Work order
Only one stretch of the records below is wanted: the lines from the one holding "Screen dimensions: 431x303" through the one holding "Given: Click the Patterns link text". Return it exactly, both ends included.

Supplied material
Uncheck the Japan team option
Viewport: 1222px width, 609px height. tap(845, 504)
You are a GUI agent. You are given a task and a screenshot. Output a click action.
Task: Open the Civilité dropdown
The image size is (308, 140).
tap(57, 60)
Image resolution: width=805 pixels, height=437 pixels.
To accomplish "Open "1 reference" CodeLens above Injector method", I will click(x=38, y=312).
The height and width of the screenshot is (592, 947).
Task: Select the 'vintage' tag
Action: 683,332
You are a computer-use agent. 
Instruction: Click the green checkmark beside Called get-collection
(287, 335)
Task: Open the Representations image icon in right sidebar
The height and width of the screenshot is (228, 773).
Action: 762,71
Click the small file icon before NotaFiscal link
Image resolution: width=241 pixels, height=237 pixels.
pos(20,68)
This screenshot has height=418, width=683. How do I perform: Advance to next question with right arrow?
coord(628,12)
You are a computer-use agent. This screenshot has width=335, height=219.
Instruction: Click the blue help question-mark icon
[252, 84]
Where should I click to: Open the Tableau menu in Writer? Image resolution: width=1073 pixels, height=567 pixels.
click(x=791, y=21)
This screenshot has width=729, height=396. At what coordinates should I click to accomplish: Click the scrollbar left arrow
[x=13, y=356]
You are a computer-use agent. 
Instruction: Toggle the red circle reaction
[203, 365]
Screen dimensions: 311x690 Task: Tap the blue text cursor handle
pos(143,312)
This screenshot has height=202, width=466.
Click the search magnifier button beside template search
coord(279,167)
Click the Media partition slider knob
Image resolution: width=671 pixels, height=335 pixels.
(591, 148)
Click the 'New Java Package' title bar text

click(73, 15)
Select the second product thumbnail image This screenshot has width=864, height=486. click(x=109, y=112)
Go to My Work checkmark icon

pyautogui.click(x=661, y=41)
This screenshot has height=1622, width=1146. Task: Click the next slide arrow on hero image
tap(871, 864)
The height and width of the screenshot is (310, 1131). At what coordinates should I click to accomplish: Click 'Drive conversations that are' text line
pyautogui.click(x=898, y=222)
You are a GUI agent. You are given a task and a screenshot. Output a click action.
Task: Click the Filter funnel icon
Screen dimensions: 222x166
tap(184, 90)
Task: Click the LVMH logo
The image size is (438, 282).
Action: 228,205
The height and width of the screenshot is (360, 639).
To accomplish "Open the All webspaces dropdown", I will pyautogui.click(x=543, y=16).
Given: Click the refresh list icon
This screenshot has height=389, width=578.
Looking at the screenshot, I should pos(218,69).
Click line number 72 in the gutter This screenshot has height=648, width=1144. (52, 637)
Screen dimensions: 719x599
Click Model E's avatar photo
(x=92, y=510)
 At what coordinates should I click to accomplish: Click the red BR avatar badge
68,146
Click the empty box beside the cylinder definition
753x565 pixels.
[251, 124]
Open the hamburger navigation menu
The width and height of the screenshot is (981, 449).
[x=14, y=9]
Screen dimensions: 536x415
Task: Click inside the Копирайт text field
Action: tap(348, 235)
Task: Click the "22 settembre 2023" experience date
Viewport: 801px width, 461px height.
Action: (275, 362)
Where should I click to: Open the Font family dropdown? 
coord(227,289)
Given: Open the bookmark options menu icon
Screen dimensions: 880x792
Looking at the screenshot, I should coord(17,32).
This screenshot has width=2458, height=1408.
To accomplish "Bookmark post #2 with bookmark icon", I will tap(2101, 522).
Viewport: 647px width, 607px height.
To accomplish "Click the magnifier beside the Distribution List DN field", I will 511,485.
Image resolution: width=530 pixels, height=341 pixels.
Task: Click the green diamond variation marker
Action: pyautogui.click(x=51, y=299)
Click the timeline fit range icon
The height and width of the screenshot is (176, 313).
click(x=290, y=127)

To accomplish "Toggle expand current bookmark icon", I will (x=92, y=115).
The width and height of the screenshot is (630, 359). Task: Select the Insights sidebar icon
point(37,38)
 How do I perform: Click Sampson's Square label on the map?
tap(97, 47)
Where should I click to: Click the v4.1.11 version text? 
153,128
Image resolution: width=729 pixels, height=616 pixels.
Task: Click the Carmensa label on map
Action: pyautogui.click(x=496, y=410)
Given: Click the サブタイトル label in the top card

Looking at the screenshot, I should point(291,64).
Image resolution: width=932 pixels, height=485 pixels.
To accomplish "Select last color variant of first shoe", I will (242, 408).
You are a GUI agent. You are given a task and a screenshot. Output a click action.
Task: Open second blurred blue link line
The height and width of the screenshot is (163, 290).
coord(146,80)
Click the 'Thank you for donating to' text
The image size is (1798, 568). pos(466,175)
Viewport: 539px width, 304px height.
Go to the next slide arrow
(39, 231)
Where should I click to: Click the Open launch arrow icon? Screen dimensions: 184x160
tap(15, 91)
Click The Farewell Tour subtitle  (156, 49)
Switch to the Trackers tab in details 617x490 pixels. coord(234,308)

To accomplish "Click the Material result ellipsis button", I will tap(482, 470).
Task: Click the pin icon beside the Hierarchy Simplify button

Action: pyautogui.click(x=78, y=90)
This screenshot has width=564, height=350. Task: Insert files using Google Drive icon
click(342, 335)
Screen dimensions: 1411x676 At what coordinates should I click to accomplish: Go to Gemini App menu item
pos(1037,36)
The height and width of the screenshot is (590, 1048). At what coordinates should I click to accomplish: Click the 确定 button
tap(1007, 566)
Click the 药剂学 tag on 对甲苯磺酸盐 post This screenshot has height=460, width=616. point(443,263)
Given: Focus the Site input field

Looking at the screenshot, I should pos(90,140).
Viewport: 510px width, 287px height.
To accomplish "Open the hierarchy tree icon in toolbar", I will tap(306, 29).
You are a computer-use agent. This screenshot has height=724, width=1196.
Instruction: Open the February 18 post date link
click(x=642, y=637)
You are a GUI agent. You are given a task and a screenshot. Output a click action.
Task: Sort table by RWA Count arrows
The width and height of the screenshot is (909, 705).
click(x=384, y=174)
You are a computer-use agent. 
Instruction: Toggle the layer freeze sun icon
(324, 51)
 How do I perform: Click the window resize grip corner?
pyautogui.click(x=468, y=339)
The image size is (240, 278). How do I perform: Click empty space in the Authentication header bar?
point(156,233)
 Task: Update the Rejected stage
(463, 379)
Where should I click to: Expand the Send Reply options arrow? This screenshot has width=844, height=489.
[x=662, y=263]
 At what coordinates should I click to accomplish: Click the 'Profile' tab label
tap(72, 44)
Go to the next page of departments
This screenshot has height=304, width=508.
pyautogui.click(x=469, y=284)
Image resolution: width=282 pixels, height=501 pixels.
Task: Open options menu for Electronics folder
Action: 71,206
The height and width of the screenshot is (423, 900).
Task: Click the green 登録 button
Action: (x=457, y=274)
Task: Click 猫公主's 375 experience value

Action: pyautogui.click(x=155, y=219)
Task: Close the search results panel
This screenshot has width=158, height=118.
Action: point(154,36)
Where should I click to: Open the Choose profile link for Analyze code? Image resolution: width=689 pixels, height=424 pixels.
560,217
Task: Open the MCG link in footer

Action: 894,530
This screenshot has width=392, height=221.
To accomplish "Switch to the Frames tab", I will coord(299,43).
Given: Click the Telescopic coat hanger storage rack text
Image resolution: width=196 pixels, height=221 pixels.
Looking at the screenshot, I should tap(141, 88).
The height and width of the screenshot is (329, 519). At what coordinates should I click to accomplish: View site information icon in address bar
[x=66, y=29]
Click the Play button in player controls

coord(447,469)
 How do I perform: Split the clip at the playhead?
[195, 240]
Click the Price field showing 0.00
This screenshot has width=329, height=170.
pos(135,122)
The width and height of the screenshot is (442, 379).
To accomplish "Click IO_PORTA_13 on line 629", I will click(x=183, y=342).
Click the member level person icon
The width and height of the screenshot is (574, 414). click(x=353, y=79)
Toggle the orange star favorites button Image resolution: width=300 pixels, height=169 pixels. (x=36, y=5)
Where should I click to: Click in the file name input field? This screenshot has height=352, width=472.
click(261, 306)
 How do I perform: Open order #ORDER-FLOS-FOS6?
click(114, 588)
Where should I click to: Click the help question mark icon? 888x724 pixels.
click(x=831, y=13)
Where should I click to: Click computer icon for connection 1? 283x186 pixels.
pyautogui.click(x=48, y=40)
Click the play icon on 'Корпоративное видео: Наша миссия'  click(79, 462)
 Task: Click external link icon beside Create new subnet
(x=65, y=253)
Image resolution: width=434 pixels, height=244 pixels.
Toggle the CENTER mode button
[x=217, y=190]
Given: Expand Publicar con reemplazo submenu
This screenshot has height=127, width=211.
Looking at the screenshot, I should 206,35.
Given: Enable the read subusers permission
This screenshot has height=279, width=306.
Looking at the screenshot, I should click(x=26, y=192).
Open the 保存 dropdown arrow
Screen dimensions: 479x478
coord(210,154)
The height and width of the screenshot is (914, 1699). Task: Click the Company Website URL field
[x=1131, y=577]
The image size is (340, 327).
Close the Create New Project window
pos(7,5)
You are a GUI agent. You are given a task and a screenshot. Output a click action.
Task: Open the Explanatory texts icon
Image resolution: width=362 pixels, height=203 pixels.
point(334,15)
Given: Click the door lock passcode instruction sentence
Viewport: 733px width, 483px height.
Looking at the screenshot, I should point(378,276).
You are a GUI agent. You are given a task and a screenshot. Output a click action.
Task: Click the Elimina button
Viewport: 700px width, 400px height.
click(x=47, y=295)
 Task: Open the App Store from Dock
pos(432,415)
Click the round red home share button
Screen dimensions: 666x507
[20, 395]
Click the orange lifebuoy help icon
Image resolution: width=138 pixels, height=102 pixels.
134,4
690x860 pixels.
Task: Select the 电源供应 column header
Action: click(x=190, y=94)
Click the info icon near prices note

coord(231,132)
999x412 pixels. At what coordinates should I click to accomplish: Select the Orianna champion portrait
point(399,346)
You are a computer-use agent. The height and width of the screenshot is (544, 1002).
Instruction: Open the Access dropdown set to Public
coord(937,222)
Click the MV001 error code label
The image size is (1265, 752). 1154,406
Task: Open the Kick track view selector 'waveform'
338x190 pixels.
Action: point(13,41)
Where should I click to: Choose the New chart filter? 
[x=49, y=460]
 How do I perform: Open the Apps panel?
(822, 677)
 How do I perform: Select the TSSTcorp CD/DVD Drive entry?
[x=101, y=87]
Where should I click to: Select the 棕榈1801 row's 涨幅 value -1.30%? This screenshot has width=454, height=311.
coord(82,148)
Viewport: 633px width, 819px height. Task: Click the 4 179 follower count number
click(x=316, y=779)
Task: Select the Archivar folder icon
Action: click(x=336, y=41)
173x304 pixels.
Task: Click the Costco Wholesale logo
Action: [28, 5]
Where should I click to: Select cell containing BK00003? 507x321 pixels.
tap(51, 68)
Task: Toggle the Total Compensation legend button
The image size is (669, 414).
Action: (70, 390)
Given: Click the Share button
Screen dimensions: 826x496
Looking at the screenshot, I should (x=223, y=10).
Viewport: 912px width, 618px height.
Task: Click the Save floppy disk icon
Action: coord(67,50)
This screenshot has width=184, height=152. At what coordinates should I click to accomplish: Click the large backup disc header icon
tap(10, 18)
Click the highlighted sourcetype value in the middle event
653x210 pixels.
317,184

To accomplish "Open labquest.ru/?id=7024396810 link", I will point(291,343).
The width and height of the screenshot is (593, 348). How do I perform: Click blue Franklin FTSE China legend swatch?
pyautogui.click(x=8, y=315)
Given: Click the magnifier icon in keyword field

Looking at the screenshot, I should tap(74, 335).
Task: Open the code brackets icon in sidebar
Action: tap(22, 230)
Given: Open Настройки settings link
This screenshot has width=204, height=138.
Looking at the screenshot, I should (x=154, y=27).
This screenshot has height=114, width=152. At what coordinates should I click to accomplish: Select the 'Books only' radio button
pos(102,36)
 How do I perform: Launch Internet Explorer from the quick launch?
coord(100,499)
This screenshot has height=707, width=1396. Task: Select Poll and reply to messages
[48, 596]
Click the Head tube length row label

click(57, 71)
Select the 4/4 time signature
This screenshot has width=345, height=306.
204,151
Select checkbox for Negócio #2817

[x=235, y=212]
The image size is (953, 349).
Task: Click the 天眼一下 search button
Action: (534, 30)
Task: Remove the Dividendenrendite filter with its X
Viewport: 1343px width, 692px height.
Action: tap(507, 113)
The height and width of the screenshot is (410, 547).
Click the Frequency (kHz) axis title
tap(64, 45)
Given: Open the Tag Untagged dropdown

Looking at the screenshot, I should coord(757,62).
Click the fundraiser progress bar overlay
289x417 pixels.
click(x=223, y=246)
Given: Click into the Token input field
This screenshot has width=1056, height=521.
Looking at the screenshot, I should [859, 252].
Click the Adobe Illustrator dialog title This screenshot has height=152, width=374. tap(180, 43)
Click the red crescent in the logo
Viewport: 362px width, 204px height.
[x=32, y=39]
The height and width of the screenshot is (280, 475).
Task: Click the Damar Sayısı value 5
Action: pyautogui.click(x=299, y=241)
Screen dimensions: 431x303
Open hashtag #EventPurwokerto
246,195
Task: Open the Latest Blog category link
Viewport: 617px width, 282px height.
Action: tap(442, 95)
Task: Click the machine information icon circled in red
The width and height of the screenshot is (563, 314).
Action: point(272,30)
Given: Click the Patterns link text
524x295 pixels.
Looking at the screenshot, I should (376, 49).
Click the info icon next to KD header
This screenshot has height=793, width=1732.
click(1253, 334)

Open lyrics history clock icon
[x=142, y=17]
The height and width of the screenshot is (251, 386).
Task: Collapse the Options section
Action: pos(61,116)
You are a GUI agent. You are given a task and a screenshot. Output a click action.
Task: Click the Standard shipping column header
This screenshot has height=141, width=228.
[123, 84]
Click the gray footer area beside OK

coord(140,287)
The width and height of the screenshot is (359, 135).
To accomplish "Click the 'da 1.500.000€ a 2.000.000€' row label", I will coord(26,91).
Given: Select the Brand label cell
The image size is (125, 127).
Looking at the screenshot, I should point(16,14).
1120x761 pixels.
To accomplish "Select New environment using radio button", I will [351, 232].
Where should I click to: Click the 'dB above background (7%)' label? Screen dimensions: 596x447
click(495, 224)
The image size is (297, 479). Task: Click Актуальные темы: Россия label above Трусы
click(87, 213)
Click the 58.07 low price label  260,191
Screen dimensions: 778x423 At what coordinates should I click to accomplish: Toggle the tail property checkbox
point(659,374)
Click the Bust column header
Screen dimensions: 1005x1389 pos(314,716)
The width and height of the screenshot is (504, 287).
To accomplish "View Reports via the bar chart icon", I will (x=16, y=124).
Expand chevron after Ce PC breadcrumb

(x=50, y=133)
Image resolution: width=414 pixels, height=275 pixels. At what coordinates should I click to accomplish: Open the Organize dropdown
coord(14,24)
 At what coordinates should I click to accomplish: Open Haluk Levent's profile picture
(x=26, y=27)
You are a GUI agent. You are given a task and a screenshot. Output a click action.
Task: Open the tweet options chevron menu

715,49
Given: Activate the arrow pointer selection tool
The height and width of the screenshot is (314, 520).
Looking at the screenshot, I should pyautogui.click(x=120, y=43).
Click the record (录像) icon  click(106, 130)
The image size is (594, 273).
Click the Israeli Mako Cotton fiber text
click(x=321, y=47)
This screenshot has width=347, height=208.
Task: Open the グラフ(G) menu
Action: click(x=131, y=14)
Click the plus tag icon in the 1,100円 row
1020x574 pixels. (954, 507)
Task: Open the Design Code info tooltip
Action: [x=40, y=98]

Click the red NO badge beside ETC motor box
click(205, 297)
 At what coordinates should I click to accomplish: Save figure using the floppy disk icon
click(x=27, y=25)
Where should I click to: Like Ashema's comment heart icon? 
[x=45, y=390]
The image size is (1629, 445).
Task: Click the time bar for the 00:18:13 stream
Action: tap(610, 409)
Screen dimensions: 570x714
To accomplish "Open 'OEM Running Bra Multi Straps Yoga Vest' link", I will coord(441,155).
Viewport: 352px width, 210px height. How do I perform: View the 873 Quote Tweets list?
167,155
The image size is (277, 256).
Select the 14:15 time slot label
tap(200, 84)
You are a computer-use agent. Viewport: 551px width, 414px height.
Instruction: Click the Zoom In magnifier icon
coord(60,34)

Expected answer
Screen dimensions: 431x303
Open hashtag #EventPurwokerto
246,195
Task: Open the Latest Blog category link
Viewport: 617px width, 282px height.
Action: tap(442, 95)
Task: Click the machine information icon circled in red
The width and height of the screenshot is (563, 314).
Action: point(272,30)
Given: Click the Patterns link text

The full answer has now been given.